=== Section Start ===

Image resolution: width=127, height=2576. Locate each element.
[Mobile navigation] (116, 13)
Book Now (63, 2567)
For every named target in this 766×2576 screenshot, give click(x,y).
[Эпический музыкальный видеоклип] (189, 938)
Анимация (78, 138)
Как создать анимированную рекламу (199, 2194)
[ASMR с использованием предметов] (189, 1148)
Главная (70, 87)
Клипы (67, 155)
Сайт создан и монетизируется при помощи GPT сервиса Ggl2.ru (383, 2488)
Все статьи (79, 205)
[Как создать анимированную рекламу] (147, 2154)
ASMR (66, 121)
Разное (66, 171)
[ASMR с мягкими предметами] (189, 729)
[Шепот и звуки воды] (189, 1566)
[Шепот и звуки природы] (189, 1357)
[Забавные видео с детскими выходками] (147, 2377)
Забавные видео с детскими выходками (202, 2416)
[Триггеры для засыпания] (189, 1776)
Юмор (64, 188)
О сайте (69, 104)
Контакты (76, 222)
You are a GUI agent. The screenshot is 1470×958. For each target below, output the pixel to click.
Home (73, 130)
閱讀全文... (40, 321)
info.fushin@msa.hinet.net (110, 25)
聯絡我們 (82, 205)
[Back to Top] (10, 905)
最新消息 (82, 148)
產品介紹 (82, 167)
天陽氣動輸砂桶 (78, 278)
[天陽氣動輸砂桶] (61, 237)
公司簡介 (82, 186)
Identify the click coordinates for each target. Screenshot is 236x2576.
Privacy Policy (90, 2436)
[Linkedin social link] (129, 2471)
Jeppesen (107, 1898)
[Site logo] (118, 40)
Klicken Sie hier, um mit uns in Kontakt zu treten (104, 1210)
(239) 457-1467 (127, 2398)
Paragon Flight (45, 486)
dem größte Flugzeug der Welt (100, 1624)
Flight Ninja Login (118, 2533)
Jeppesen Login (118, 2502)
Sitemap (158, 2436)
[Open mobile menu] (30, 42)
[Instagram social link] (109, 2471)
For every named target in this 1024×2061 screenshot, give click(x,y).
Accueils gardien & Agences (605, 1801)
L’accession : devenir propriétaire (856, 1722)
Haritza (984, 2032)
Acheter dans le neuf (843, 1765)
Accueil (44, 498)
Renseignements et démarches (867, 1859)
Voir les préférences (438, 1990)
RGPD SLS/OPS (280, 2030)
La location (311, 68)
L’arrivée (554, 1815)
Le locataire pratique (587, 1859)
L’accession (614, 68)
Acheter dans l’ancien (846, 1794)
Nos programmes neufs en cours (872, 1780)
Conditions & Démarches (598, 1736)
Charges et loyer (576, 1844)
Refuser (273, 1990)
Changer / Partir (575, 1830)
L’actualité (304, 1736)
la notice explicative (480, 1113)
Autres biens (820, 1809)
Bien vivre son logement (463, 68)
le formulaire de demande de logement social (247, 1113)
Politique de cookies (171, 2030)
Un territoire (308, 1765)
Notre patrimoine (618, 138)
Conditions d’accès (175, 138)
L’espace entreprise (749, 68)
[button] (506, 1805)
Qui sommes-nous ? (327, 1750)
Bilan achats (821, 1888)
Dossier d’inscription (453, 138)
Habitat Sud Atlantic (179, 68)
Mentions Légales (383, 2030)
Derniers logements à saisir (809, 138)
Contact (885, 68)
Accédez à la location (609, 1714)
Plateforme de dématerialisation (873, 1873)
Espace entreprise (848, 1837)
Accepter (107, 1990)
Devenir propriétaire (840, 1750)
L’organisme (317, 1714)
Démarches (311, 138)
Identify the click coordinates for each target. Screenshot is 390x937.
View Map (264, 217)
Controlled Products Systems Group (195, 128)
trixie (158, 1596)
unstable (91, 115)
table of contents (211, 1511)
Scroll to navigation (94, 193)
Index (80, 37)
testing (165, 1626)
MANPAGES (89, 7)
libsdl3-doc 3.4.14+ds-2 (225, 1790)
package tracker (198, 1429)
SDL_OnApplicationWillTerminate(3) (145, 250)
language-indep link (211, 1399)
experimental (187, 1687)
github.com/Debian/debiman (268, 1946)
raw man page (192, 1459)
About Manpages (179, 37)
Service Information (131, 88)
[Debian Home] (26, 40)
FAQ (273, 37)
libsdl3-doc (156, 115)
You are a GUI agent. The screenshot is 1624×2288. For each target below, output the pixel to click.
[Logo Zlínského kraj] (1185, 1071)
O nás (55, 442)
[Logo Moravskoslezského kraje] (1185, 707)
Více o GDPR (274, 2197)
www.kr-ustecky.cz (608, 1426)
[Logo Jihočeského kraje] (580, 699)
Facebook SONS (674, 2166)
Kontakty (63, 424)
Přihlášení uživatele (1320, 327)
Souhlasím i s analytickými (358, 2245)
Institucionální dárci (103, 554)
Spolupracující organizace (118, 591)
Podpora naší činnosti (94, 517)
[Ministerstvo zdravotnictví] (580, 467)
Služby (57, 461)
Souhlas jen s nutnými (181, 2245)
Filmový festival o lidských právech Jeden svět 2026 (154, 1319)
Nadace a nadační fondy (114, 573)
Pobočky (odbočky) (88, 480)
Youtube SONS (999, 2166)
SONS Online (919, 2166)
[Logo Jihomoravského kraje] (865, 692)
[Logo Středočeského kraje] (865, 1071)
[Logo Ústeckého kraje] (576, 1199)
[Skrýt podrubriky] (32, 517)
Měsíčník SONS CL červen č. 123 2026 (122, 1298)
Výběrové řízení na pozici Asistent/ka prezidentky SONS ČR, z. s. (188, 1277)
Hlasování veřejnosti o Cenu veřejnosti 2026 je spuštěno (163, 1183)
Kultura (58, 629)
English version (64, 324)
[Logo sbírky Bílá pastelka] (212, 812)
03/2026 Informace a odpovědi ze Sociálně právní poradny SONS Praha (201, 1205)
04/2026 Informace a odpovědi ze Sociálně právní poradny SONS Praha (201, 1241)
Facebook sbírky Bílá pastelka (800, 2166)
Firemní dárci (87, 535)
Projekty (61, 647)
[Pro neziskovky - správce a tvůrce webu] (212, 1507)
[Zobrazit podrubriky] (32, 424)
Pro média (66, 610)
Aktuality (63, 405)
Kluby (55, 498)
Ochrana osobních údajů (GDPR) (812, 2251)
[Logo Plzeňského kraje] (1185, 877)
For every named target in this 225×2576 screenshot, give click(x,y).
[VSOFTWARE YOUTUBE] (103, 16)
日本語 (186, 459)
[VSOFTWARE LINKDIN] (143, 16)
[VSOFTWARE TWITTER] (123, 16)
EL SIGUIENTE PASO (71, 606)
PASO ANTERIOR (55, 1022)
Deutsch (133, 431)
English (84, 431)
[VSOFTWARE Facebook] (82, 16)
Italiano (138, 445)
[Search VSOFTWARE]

=== Section End ===

Retrieve all lines from the data that contain the string "Забавные".

_Exercise result_
[Забавные видео с детскими выходками] (147, 2377)
Забавные видео с детскими выходками (202, 2416)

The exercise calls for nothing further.